There are people out there doing good work on how much a player should be paid, based on what he contributes to his team. But let's ignore that for the moment, and look at it from the perspective that Frankie and his representatives will be. They want to know who is similar to Frankie, and what they do get paid, not what they should be, necessarily.

As you recall, Frankie became the Angel closer in 2005. Over the past three years, he has saved 132 games with an ERA+ of 197. So let's look at pitchers who, from 2005 through 2007, have at least 100 saves and an ERA+ of at least 170; this will be Frankie's peer group.

Here they are. There's only four: Joe Nathan, Mariano Rivera, Billy Wagner, and Frankie. Frankie actually has the lowest ERA+ of any of them, though he has the most saves. But let's see what these guys make:
Pitcher   Yrs   Sal   Yr Signed
Nathan 3 16M 2006
Rivera 3 45M 2008
Wagner 4 43M 2006
Nathan wasn't a free agent yet when he signed his current deal, which gave him $5M per year in 2006 and 2007; the club exercised its $6M option for 2007. Rivera and Wagner, however, are making an average of $12.6M per year over their current deals. Though Frankie isn't quite as good as they, or at least hasn't been over the last three years, with salary inflation and his age, one would have to imagine that this would be at the bottom of the range that Frankie would command on the free market come next winter, presuming he stays healthy and performs at a level substantially similar to what he has done thus far.

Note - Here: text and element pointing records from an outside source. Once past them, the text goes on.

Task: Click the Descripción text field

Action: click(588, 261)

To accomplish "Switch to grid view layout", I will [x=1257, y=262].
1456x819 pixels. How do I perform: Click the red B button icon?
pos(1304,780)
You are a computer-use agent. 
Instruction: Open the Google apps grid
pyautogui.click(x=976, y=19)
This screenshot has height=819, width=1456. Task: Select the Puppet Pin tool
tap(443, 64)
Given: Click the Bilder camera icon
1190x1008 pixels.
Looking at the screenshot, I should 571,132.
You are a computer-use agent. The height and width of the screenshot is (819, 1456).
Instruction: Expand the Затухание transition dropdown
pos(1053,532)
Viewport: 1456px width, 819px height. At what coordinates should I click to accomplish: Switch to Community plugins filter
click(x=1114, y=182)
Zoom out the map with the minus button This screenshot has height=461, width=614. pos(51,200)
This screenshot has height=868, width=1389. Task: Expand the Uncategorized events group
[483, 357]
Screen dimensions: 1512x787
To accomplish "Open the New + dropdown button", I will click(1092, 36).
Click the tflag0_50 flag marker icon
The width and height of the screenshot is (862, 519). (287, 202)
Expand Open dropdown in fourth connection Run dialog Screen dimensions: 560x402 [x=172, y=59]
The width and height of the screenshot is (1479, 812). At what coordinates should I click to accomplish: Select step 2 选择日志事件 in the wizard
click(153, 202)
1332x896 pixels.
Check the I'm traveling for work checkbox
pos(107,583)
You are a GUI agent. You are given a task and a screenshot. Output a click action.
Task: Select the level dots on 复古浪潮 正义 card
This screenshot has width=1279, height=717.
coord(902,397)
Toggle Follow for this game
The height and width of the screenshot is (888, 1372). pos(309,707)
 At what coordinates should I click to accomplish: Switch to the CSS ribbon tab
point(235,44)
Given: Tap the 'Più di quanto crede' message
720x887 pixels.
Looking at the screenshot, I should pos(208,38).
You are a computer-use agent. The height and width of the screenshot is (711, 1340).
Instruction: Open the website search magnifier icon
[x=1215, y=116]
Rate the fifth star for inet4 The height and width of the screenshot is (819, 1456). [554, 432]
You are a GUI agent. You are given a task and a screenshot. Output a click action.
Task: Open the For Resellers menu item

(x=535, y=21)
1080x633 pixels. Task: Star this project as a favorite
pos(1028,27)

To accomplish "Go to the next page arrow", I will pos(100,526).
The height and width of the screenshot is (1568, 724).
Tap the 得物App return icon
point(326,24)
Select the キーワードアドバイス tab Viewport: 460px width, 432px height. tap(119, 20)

There are five pitchers one step or more down from Frankie, guys who have had 100+ saves over the past three years, but ERA+ numbers below the 170 mark.
Pitcher   Yrs   Sal   Yr Signed
Isrinhsn 4 33.75M 2005
CCordero 1 6.2M 2008
Hoffman 3 21M 2006
FCordero 4 46M 2008
Jones 1 7M 2008
Chad Cordero has never been a free agent, so his salary isn't really relevant here. Isringhausen and Hoffman are both on their option years in 2008. Anyway, of the four free agent pitchers in this group, they're making an average of $9M per year.

The Angels have offered Frankie just over $11M per year, so they are trying to pay him at a level close to the Big Boys, but not quite matching them; that's much closer to Francisco Cordero than . His performance thus far would justify that, if that's how you're looking to pay your players. However, I would have to assume that Tony Reagins is not an idiot, and knows that there's no way Rodriguez would go for that, especially not in a world that pays Francisco Cordero, a reliever of lower accomplishment and older vintage than The K, $11.5M per year. The market for elite closers, rightly or wrongly, is trending upward, and there's no way in hell we should expect Frankie to sign for a lesser deal than Francisco Cordero.

How much should Frankie be paid, based on performance? We'll look at that another day. But the Angels have low-balled him thus far, at least relative to other recent closer contracts; this may be sound negotiating, and this may all resolve itself in the next few months, but based on what has reportedly been offered so far, I can understand why Rodriguez thinks he may be in a different uniform come 2009.